For Sale: 13 contiguous acres downtown Seattle

edited April 2008 in Seattle Real Estate
Anyone looking for 13 acres downtown? Nows your chance.
Now, after patiently accumulating 13 contiguous acres downtown and shunning investors who wanted well-placed pieces of it, the family is putting the land on the market.

The smart money knows what a peak looks like. WSJ says sellers have been holding out - but they may have waited too long:

Prime Seattle Land for Sale,
Could Reshape City Skyline

Mr. Clise is convinced now is the ideal time to sell. The job-market outlook is robust for Seattle, and the office market, with a low 5% vacancy rate for top-quality "Class A" buildings, is hungry for more space, says Michel Seifer, managing director of capital markets for Jones Lang LaSalle, the real-estate-services firm handling the sale.

Yet, there is a possibility that Mr. Clise, age 57, may have missed his window. Increases in the cost of borrowing -- with the yield on the benchmark 10-year Treasury note rising to nearly 5.25% last week -- could keep some previously active real-estate investors on the sidelines for this blockbuster, but inherently risky, transaction. Mr. Clise says if he doesn't get the price he is seeking for the land -- well into the hundreds of millions of dollars -- he could still take it off the market.

http://online.wsj.com/article/SB1181875 ... lenews_wsj

Comments

  • Just heard this story on Komo this morning.

    The seven city blocks of undeveloped land mentioned are in the Denny Regrade expect many more condo towers in the near future.

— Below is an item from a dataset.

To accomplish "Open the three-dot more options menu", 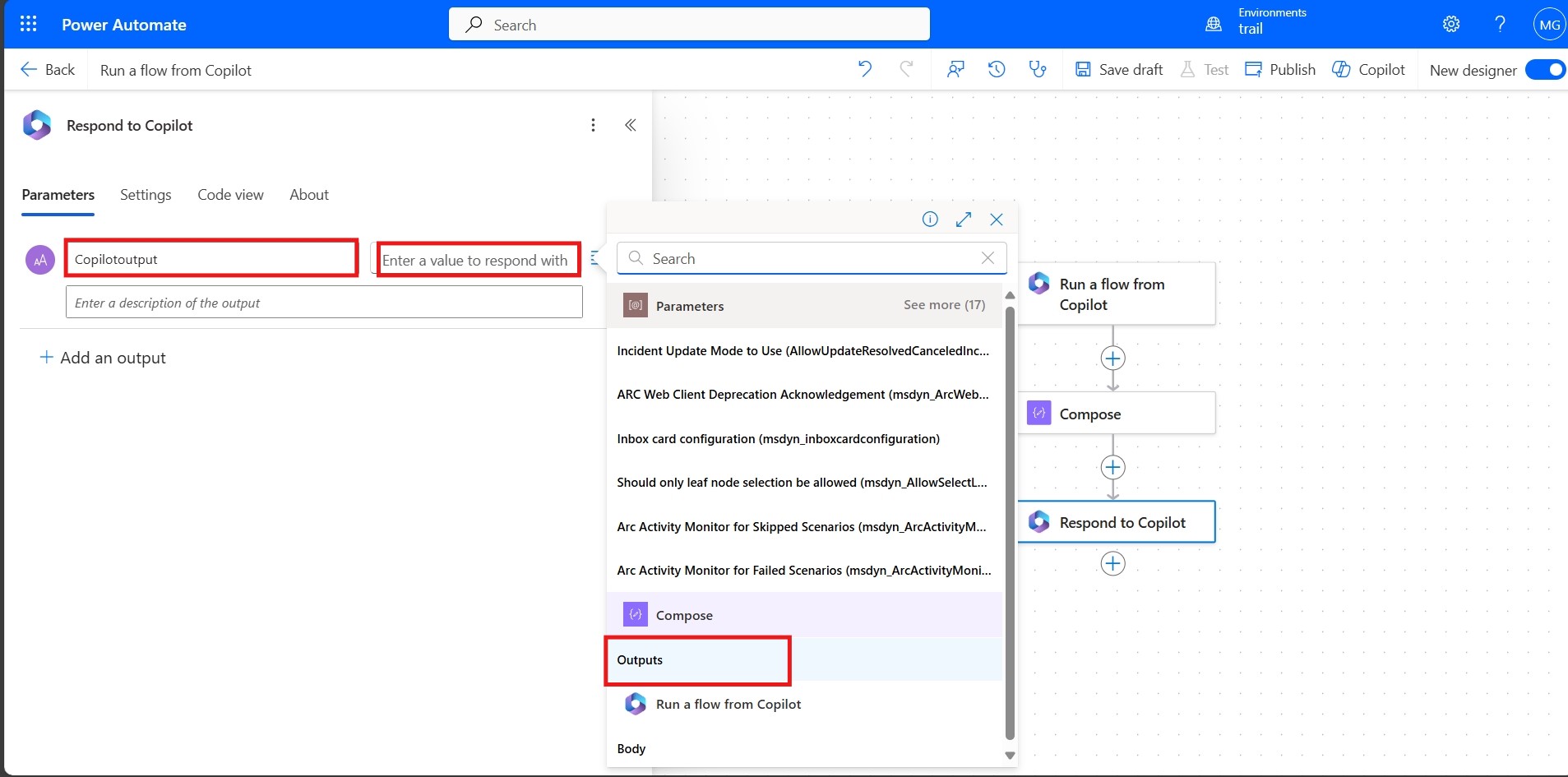I will (593, 125).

    They also own the land Nordstrom's sits on.
  • Thanks for the link, George! That's really interesting timing. Clise's family is fourth-generation landholders, so they've seen real estate cycle up and then inexorably down several times. If now is the moment they decide to sell, esp. since they're packaging all of it together, smart money's calling the Seattle peak on commercial and residential real estate right...about...now. Wonder if they're too late, though, "smart money" being still not especially smart and all. (Example: just noticed the Clise president sez the land is so ripe any buyer could "start digging in weeks." Er, how long to get a building permit - one, two years on a mega-project? "Weeks" my sweet bippy.) If they do manage to dump this land, it will be interesting to see what the Clises put their money into next, not that it's any of my business, of course. :)
  • This article link gives the full story if you enter from google's results.

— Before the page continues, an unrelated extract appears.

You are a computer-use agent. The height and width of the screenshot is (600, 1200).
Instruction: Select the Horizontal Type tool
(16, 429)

    http://news.google.com/news?um=1&tab=wn ... %20seattle


    I guess they are making more land after all.
  • So where the frack to the expect me to park. ;)

    At least they don't appear to own the Pink Elephant! Phew.

    My ma's actually taking my advice and selling her house in Portland and renting a condo downtown. She still seems to think she can jack the price however, and still get her price. I hope she's right.
  • "on par with New York's Rockefeller Center or London's Canary Wharf."

    What do the two have in common? Bankruptcy.
  • george wrote:
    The smart money knows what a peak looks like. WSJ says sellers have been holding out - but they may have waited too long:

    The point goes to George, it appears


    Clise calls off sale of huge downtown tract
  • Here's a more in-depth article on the subject: Amid Market Turmoil, Clise Family Halts Talks To Sell Seattle Property

    It probably won't give you the full article from that link unless your a WSJ subscriber. Everyone else can get there through Google, at least for the time being.
  • Two more articles in today's local papers for those that don't want to mess with the WSJ junk. Seattle Times and Seattle P-I.
    In retrospect, Clise said, the family should have begun marketing the property a year earlier, before the credit crisis deepened.
    "Large real estate deals are not being financed right now," Clise Properties Chief Executive Alfred Clise said Thursday afternoon.
    ...
    Frank Bosl, a senior vice president in the Seattle office of CB Richard Ellis, said the move makes sense.

    "The changes in the financial market are causing the capital for doing deals to be out of sync with the value of the real estate right now," he said.
  • edited April 2008
    This is a bit OT, but I believe that these are offspring from the same Clise family that built what is now the Clise Mansion in Marymoor Park, originally built as a hunting lodge:

    http://www.seattlebride.com/clisehist.html

    It's impressive to me when a single family can maintain their dynasty for over a century, especially in these fast-changing times.

    Here's a brief bio of the family's origins in Seattle:

    http://www.historylink.org/essays/output.cfm?file_id=1688

    EDIT/UPDATE: Well, after a bit more searching, I came up with the following article from last June where they discuss selling off some of their properties. So apparently they have been thinking about this for some time now:

    http://seattlepi.nwsource.com/local/320124_clise16.html

    And then, just posted last night, they announce that the sale is off:

    http://seattlepi.nwsource.com/business/360521_clise25.html?source=rss
  • At least the picture is nicer this time around.

    I don't know what it will sell for. I wouldn't be surprised if someone picks it up for the asking price.

    I also wouldn't be surprised if it sits on the market for 9 months and eventually becomes a rental.